The Dow Jones Industrial Average edged up 0.1 percent to 37,715.04, and the Nasdaq composite led the market lower with a drop 1.6 percent to 14,765.94.
Some of the market’s sharper drops came from stocks that were last year’s biggest winners. Apple lost 3.6 percent for its worst day in nearly five months, and Nvidia and Meta Platforms both fell more than 2 percent. Tesla, another member of the “Magnificent 7” Big Tech stocks that drove well over half of Wall Street’s returns last year, swung between losses and gains after reporting its deliveries and production for the end of 2024. It ended the day down by less than 0.1 percent.
Netherlands-based ASML sank after the Dutch government partially revoked a license to ship some products to customers in China. The United States has been pushing for restrictions on exports of chip technology to China. ASML’s US-listed shares fell 5.3 percent, and US chip stocks also weakened.
Healthcare stocks held up better after Wall Street analysts upgraded ratings on a few, including a 13.1 percent jump for Moderna. Amgen’s 3.3 percent gain and UnitedHealth Group’s 2.4 percent climb were two of the strongest forces lifting the Dow.
Investors were braced for a pause in the big rally that carried the S&P 500 to nine straight winning weeks and within 0.6 percent of its record set almost exactly two years ago. That big surge came on hopes the Federal Reserve may have engineered a deft escape from high inflation: one where high-interest rates slow the economy enough to cool inflation but not so much that they cause a painful recession.
A report on Tuesday showed that the US manufacturing industry may be weaker than thought.
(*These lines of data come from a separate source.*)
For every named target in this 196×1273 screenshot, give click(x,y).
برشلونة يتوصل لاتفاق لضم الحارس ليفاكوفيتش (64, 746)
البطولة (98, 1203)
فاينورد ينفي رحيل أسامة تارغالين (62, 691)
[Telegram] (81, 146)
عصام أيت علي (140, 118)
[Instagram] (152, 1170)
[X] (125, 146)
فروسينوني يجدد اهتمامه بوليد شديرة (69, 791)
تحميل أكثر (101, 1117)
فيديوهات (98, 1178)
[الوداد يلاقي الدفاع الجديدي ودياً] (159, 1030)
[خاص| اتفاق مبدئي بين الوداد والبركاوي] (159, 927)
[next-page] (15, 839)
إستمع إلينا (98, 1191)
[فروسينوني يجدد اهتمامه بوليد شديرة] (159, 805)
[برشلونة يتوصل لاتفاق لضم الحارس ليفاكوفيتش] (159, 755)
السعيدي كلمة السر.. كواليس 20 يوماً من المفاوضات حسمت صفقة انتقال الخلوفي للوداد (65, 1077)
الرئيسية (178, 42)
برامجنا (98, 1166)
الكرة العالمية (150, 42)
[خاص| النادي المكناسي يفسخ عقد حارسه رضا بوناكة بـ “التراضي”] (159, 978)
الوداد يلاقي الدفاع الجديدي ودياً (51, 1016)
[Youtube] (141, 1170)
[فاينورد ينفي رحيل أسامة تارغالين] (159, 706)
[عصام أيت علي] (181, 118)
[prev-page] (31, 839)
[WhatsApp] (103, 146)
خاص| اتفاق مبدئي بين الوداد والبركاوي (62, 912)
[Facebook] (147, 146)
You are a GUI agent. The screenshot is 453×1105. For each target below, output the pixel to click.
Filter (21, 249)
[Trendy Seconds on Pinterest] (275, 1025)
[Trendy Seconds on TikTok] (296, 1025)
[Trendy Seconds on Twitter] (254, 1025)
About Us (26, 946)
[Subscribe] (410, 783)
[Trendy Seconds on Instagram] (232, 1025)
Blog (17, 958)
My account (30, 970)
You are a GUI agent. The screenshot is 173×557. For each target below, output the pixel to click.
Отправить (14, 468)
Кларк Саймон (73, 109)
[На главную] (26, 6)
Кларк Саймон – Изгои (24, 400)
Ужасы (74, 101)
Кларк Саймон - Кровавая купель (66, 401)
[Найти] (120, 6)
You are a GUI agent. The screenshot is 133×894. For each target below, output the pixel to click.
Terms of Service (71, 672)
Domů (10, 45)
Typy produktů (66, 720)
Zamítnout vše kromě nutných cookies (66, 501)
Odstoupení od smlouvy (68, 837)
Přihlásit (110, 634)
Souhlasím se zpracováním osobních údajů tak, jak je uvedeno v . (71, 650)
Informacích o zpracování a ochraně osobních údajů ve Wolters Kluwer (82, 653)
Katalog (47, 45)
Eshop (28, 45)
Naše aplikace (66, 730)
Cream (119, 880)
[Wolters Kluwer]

It contracted by more last month than an earlier, preliminary reading indicated, according to S&P Global, as new sales dropped because of weakness both abroad and at home. Business confidence, though, did pick up to a three-month high.
A separate report showed that growth in construction spending slowed by a touch more in November than economists expected.
Like stocks, Treasury yields in the bond market also regressed a bit on Tuesday following their big moves since autumn. The yield on the 10-year Treasury rose to 3.94 percent from 3.87 percent late Friday.
More high-profile reports on the economy will arrive later this week. On Wednesday, the Federal Reserve will release the minutes from its last policy meeting, one that sparked hopes for a series of rate cuts coming this year.
Another report on Wednesday will show how many job openings US employers were advertising at the end of November, data that the Federal Reserve follows closely. Friday will bring the US government’s monthly tally of job growth across the country. In other trading, US benchmark crude oil lost 2 cents to $70.36 per barrel in electronic trading on the New York Mercantile Exchange.
Brent crude, the international standard, lost 4 cents to $75.85 per barrel.
The US dollar rose to 142.11 Japanese yen from 141.99 yen. The euro increased to $1.0959 from $1.0936.